Wind as leading new energy source: Wind energy was the primary new choice for new power in the wind-rich regions of the Pacific Northwest, Plains states, and Midwest, providing 60 percent or more of all new electric generating capacity between 2011 and 2013, and delivering over 80 percent of all new capacity in the strongest wind resource regions of the upper Midwest.

Historic construction activity: A record number of wind projects were under construction at the end of 2013, with over 12,000 MW across 100 wind projects in the process of getting built. An additional 5,200 MW of project capacity secured long-term offtake during the year but had yet to start construction by the end of 2013.

Investment into U.S. economy: Over the past five years, the U.S. wind energy industry on average has invested over $15 billion annually in new wind power projects.

Generation records set: Wind energy delivered over 25 percent of the electricity produced in Iowa and South Dakota in 2013. Wind energy provided over 60 percent of the electricity on utility Xcel Energy’s Colorado system at one point last year, while several regions broke records for wind generation at a given time.

Electric utilities pursue wind energy: Electric utilities signed 60 power purchase agreements totaling more than 8,000 MW during 2013, citing the declining cost of wind power as a driving factor.

Technology innovations drive down costs: The cost of wind energy dropped 43 percent between 2008 and 2012, with the industry continuing to advance technology in several areas, from improved siting techniques to larger rotor diameters and taller towers that are increasing energy production across the country.

Wind impacts across the country: Over 70 percent of U.S. Congressional districts have operational wind energy projects or active wind-related manufacturing facilities.

Wind delivering environmental benefits: Operational wind energy projects, combined with the projects under construction, will avoid 115 million tons of carbon dioxide annually — more than 5 percent of U.S. power sector emissions — while avoiding the consumption of over 36 billion gallons of water each year.

U.S. manufacturing sector growth: Wind energy continues to fuel the domestic manufacturing sector, with over 550 factories producing products for the wind energy industry in 2013 and 72 percent domestic content reached in 2012.

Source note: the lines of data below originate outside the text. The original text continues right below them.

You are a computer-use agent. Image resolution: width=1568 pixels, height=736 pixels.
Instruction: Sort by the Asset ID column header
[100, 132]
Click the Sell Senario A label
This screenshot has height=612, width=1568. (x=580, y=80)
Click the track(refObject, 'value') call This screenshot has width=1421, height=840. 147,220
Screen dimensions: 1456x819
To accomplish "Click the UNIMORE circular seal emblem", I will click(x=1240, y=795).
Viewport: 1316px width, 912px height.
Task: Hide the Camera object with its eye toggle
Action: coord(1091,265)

Improving transmission grid: Over 10,000 MW of new transmission capacity was completed in 2013, and near-term projects could deliver another 60,000 MW of wind energy, which is double the amount of wind energy capacity that is operating today.

Progress in offshore wind: The U.S. now has 12 offshore wind energy projects totaling 5,000 MW in various stages of development, with several in the advanced stages.